A popular way to collect postal history is to build the collection around a set of stamps the collector particularly likes. The ideal set will have been used for a number of years, have significant variety in the stamps themselves (lots of colors is good!) and cover a period of years during which there was interesting mail contact with other countries, rate changes and maybe even the introduction of airmail!
There is a little known set from South America that matches all these
requirements. It is known among collectors as the "Presidentes of Chile".
The first set, issued in 1911, was produced by the American Banknote
Company. A set of 15 stamps in its basic form, it is a superb example
of the engraving and stamp production talents of that company at the
time. You will find it in Scott as #98-112, and Stanley Gibbons as
#135-49. (The pictures in Scott do not do this set justice!) Another
seven values (color changes plus additional values) were supplied by
ABNC during 1912-13. In 1915, production was taken over by the Chilean
Three values from the original set by the American Banknote Co.
Local production resulted in a change to typography and lithography
from engraving and resulted in a number of interesting combinations
of frames and centers using one of each of the printing methods.
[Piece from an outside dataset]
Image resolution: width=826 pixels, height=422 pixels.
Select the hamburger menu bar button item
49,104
Over
the following 15 years, the stamps were redrawn, watermarked paper was
introduced and many varieties that did not find their way into a
listing in the standard catalogs appeared.
As an added bonus, the set was chosen for overprinting for use as the
first airmail stamps (ignoring the first 1927 set in the catalogs which
was for use on a local Santiago-Valparaiso flight). As a result, all
the interesting covers of the formative airmail years of 1928-32 bear
the Presidente airmails. In my opinion, these covers are some of the
most attractively franked airmail covers in the world, nearly always
carrying multiple copies of different stamps in many colors.
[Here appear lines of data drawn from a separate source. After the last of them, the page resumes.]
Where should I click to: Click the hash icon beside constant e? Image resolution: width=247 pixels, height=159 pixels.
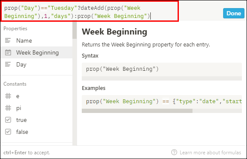pos(8,96)
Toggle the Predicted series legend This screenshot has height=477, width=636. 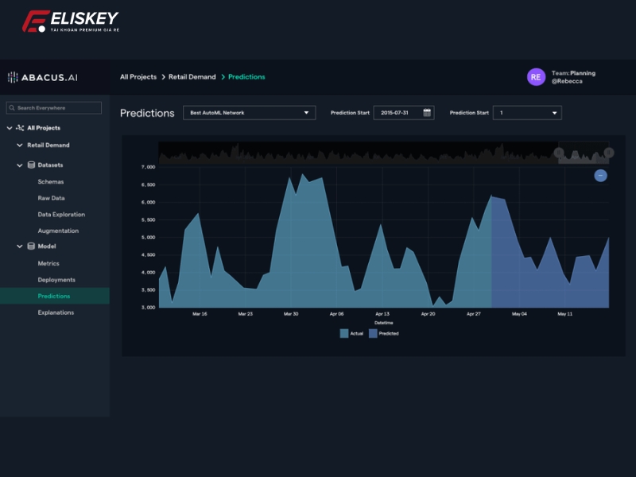(x=373, y=333)
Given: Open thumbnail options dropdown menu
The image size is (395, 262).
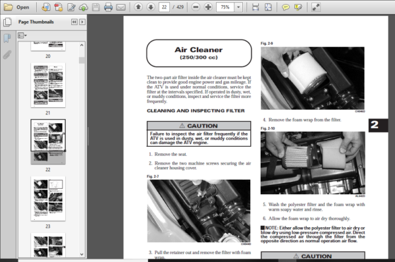Looking at the screenshot, I should 22,36.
Three of many values overprinted for airmail use.
A representative selection of covers
All considered, this set of stamps represents an astonishingly fruitful field of study in a philatelic area that is not overly crowded and has many different facets to explore. Chile specialist groups exist -small, but amazingly helpful and experienced. There is also a good depth of existing study and articles upon which to draw. If you are interested, contact me at firstname.lastname@example.org and I will put you in touch by email.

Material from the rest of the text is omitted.